Helen observou o céu cintilante, mas não percebeu qualquer alteração. Afinal, estrelas eram apenas estrelas, e aquelas coisinhas delicadas que permaneceram bilhões de anos ardendo no espaço não iriam mudar de uma hora para outra. Helen analisou mais atentamente a face preocupada da irmã. Aquela expressão já estivera ali antes, e ela nem gostava de pensar a respeito   -O que foi? –voltou a perguntar, agora mais séria. –De verdade.

—Aquelas moças... —sussurrou Carina.

—As que desapareceram?

—Sim. O que aconteceu com elas?

—Não sei. Talvez tenham fugido da cidade. Todos ouviram falar, mas as notícias são confusas e exageradas. Apenas boatos. E você sabe, melhor do que eu, que ninguém quer passar o resto da vida nesta droga de cidade. As pessoas vão embora, simples assim.

—E quanto à Júlia? —perguntou Carina.

—Júlia fugiu com Denis. Ela nos contou que fugiria.

—Sim, mas ela não deu mais notícias. Simplesmente evaporou. Ela era nossa amiga, Helen, não desapareceria assim.

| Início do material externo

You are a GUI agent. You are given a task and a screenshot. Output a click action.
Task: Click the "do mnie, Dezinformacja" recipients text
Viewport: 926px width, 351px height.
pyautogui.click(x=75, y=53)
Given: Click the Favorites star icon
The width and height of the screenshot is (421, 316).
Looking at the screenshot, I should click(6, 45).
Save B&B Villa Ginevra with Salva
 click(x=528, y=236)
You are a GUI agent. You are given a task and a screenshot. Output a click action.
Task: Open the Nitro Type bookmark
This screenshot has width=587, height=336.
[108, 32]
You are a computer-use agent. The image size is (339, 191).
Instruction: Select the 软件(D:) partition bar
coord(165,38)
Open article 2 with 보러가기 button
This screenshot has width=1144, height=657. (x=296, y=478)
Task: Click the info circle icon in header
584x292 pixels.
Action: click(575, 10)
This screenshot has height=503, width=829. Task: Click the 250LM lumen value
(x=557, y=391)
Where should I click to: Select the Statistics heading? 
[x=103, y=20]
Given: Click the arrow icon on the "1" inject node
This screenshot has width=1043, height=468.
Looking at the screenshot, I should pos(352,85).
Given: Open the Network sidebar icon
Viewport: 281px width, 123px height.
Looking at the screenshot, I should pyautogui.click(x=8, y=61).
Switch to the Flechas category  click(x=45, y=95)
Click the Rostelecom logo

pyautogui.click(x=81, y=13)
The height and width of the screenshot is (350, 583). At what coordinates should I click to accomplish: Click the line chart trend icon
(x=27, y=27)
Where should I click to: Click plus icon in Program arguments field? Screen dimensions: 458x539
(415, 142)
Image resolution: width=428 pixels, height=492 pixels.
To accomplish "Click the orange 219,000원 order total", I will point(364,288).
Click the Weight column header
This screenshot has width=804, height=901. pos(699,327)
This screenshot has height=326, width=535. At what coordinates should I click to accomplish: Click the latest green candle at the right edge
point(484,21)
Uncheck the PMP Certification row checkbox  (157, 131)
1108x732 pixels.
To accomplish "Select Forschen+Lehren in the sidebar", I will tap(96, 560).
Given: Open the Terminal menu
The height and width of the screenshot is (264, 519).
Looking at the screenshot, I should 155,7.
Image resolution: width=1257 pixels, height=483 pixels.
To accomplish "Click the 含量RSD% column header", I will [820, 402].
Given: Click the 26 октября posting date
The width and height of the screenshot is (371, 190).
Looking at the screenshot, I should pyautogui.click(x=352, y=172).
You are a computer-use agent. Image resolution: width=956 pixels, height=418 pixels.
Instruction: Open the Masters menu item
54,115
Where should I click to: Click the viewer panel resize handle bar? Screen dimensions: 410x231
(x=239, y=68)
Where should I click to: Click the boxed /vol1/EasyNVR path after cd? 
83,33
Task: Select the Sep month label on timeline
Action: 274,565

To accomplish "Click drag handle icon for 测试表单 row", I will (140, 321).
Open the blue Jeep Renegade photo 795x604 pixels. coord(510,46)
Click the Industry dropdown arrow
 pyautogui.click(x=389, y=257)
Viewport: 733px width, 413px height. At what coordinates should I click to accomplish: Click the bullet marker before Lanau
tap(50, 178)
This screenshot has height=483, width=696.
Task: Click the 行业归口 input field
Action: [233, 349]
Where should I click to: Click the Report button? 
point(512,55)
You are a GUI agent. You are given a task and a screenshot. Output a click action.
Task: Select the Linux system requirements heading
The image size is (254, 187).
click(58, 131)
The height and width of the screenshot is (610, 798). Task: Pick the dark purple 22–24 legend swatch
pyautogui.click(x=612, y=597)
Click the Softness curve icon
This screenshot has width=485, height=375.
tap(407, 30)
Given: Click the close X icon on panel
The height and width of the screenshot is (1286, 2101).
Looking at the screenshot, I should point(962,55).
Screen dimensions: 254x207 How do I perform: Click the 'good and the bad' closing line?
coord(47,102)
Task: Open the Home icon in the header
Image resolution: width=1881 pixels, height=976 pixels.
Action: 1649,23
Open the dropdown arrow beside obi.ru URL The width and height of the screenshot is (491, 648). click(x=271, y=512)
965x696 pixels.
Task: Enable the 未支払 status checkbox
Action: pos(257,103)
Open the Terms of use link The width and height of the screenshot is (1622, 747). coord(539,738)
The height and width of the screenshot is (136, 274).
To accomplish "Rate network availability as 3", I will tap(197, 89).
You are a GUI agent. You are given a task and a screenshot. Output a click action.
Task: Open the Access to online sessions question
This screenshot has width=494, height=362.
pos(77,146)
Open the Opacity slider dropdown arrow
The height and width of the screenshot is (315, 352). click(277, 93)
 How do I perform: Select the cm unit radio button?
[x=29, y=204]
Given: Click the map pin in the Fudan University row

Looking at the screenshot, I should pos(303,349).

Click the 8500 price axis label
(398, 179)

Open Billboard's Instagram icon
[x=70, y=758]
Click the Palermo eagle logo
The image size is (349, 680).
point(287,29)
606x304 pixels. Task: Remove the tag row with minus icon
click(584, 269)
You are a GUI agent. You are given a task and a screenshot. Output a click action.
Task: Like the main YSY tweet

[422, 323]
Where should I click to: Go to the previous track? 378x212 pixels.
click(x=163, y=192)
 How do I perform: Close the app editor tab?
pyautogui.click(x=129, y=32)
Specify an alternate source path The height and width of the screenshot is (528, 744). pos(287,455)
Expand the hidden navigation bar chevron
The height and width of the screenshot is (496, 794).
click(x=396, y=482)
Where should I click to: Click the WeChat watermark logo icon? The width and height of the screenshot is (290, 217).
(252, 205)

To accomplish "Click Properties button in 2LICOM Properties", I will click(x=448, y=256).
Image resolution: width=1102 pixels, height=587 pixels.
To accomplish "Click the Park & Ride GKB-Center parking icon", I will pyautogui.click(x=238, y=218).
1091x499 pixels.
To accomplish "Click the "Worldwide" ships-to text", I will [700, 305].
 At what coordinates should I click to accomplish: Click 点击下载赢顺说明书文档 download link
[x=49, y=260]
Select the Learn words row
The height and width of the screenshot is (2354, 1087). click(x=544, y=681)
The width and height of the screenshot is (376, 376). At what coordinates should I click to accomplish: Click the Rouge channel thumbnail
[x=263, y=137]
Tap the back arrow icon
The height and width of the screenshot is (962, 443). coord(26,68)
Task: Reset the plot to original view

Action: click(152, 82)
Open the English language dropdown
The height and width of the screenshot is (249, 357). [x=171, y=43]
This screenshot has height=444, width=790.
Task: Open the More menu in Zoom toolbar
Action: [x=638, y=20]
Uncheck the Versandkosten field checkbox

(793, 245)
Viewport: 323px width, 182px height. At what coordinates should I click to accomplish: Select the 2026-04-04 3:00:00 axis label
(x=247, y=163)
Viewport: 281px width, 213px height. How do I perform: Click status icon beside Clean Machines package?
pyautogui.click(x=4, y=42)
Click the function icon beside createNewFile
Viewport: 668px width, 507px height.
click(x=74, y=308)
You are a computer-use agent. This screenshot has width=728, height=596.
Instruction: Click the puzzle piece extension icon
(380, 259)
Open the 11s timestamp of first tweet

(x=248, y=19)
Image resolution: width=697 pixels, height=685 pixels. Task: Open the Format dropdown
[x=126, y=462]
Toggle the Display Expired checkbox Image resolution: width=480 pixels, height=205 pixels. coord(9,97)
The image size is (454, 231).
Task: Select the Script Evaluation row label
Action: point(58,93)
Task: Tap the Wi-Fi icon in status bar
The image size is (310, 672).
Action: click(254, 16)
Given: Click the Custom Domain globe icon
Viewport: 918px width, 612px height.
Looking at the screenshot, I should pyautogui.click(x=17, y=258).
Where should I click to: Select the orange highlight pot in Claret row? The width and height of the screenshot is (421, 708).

—O fato de ela não ter mandado notícia ainda não significa que… Sei lá o que as pessoas andam dizendo. Mas não faz sentido. Você sabe disso.

Carina suspirou profundamente e lançou um sorriso para irmã.

—Talvez você tenha razão. Vamos dançar um pouco!

—É assim que se fala!

 

À medida que a lua cheia escorregava pelo céu, acompanhada pelo frio inesperado da madrugada, o ritmo e os passos da festa se tornaram cada vez mais lentos, até que, finalmente, foram vencidos pelo cansaço. Os jovens abandonaram, um a um, o aconchego do baile, deixando o lugar mais deserto, mais frio e mais estranho. Foi nesse momento que Helen percebeu o rapaz sentado em um dos cantos do salão.

—Eu não acredito.

—O quê? —perguntou Carina.

—Veja quem está lá!

As duas irmãs caminharam ao encontro do rapaz. Os olhos dele eram pura tristeza, exibiam olheiras profundas. Suas roupas estavam amarrotadas, seu cabelo despenteado. Uma garrafa de cachaça pendia vazia em uma das mãos.

—Meu Deus, Denis! —exclamou Carina, assustada. —O que aconteceu?

—Júlia. —disse o rapaz, com voz rouca.

Helen sentiu um arrepio estranho percorrer sua espinha.

—Mas vocês não estavam preparados para fugir da cidade?

—Foi naquela mesma noite. Eu a esperei na velha ponte de madeira, mas ela não apareceu.

O silêncio cortou o ambiente por algum tempo.

—Eu o vi naquela noite. –disse o rapaz, mudando de assunto inesperadamente.

—Quem? –perguntou Carina.

Os olhos faiscantes do rapaz respondiam à pergunta mais claramente que qualquer palavra.

—Vocês vão para a casa agora? —perguntou ele, ao perceber que o salão estava quase vazio.

—Sim.

—Nesse caso, é preciso muito cuidado. Andem sem parar e não olhem para trás.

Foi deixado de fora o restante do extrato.